→ **Текст для работы**
● ● ● ● ● ● ●

А.Э.: Это – ее утилитарный, эволюционный смысл. Но вообще-то жизнь имеет обыкновение продолжаться по инерции. Близкий нам человек умирает, инерция жизни с ним или с ней остается, и появляется чувство потери – в отсутствие живого человека мы продолжаем с ним разговаривать, обращаться к нему. И точно так же происходит в отношении горя по ушедшему обществу. Ностальгия работает именно так. Символическое воспроизводство утерянного всегда частично. Если пытаться воспроизвести потерянное полностью, это будет сродни саморазрушению. Преодоление этой жизненной инерции – и есть осмысление потери, работа с памятью. Если же инерция не проходит, если человек или общество остаются в состоянии горя по ушедшему, возникает болезненное состояние, которое называли меланхолией. Это неразличение между прошедшим и настоящим — процесс саморазрушения.
Е.К.: Если говорить о России, а мы все равно в нашей беседе говорим именно о ней, то иногда создается впечатление, что у нее нет ни прогресса, ни регресса, словно она замерла в какой-то точке, ничего не двигается, любые попытки что-то изменить в лучшую или худшую сторону натыкаются на некую стену. С точки зрения историка это нормально?

● ● ● ● ● ● ●

(Строки, выбранные из коллекции)
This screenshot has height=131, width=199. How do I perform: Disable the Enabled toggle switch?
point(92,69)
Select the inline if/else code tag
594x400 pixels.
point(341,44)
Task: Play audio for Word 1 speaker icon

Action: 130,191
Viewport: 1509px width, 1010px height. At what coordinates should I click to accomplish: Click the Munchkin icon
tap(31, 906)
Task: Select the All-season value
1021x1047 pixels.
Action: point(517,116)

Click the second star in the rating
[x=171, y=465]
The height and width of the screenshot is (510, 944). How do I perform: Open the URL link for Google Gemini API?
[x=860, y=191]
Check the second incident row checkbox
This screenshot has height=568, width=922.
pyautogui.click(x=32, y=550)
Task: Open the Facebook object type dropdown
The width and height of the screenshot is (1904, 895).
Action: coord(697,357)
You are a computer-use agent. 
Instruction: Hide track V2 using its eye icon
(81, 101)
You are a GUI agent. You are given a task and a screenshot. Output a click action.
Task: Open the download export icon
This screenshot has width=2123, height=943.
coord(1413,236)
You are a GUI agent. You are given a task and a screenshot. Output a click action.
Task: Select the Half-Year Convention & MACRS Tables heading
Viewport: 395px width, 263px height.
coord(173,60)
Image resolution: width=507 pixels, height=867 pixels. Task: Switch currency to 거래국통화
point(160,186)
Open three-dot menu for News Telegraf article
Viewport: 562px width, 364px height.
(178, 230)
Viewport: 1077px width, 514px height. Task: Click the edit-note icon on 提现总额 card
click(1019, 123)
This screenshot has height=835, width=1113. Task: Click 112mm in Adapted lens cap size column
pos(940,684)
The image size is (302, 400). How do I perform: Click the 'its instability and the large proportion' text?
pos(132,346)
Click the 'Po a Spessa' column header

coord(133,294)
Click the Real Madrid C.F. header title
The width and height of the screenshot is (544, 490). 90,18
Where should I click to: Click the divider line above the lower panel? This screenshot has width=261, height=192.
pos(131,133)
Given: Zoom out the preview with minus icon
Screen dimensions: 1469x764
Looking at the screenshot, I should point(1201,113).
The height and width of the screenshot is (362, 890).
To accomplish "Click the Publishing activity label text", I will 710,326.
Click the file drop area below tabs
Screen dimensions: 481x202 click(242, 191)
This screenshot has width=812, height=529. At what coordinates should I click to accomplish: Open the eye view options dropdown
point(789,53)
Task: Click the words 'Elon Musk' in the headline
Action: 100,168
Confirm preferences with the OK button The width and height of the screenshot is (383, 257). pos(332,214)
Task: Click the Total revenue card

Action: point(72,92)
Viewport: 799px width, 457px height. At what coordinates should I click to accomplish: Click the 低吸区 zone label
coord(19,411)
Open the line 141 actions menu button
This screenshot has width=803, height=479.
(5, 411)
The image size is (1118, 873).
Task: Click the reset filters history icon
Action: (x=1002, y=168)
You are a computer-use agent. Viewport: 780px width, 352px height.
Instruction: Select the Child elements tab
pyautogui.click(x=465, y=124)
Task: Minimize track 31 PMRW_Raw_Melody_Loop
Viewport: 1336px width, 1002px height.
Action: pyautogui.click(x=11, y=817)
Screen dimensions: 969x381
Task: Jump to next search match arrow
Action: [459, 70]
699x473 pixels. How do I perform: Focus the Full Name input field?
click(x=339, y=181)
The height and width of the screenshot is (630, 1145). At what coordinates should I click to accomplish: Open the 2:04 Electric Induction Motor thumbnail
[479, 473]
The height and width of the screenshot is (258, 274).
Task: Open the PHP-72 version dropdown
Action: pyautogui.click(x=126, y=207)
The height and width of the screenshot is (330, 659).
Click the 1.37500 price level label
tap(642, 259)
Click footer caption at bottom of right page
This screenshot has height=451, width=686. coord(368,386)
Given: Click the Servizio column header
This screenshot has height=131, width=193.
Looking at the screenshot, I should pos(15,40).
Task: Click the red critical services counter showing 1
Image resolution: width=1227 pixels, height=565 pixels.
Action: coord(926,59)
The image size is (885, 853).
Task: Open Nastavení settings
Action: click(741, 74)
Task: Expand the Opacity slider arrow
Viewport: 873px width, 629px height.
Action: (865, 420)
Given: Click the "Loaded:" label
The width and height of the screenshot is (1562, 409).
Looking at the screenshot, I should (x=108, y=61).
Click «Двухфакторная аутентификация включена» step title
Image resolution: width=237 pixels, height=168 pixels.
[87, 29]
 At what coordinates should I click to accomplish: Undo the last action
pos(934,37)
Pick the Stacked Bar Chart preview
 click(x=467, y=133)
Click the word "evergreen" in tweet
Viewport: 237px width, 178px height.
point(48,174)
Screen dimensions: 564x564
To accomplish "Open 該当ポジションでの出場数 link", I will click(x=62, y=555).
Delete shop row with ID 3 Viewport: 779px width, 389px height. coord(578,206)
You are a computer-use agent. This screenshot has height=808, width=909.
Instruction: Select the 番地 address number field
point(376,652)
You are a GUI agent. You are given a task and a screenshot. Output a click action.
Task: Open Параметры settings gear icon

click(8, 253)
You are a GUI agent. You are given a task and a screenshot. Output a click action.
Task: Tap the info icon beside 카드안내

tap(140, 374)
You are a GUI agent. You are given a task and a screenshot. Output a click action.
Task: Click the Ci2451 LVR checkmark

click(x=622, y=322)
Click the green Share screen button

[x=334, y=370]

● ● ● ● ● ● ●

→ **Задания**
1. Отредактируйте фрагмент беседы о ностальгии от слов «Е.К.: Если говорить» до слов «историка это нормально?» включительно, заменив «историка» на «социолога».
2. Продолжите беседу о ностальгии, начав сразу после последнего приведенного предложения.

→ **Ответы к заданиям**
1.
Е.К.: Если говорить о России, а мы все равно в нашей беседе говорим именно о ней, то иногда создается впечатление, что у нее нет ни прогресса, ни регресса, словно она замерла в какой-то точке, ничего не двигается, любые попытки что-то изменить в лучшую или худшую сторону натыкаются на некую стену. С точки зрения социолога это нормально?

2.
А.Э.: Это, безусловно, ненормально, и в данную минуту, когда мы разговариваем, действительно кажется, что это так. Мы переживаем это, негодуем. Но наши чувства касаются малых кусков времени, а историки все же работают с длительными интервалами. Вы спрашиваете, нормально ли это – нет, это ненормально. Обычно ли это? Нет, это необычно. Могу сказать, что в истории вроде бы нет примеров того, чтобы что-то замирало – все идет или вперед, или назад, или вразнос. Так что я не уверен, что в России что-то замерло, — мне кажется, процесс медленно идет к тому, чтобы увенчаться быстрыми и бурными событиями. Сейчас время замедлилось, и есть множество людей, которые специально работают над тем, чтобы заморозить ситуацию, не дать ей взорваться, но я уверен, что в какой-то момент время ускорится. То, что происходит сейчас, не похоже на застой – скорее, это именно заморозка. Всякая заморозка требует энергии, и сейчас на это энергии уходит слишком много. В какой-то момент эта энергия закончится, и начнется другой процесс. Что случится, когда оно разморозится? Для этого у нас есть только аналогии из прошлого, а они обычно не работают.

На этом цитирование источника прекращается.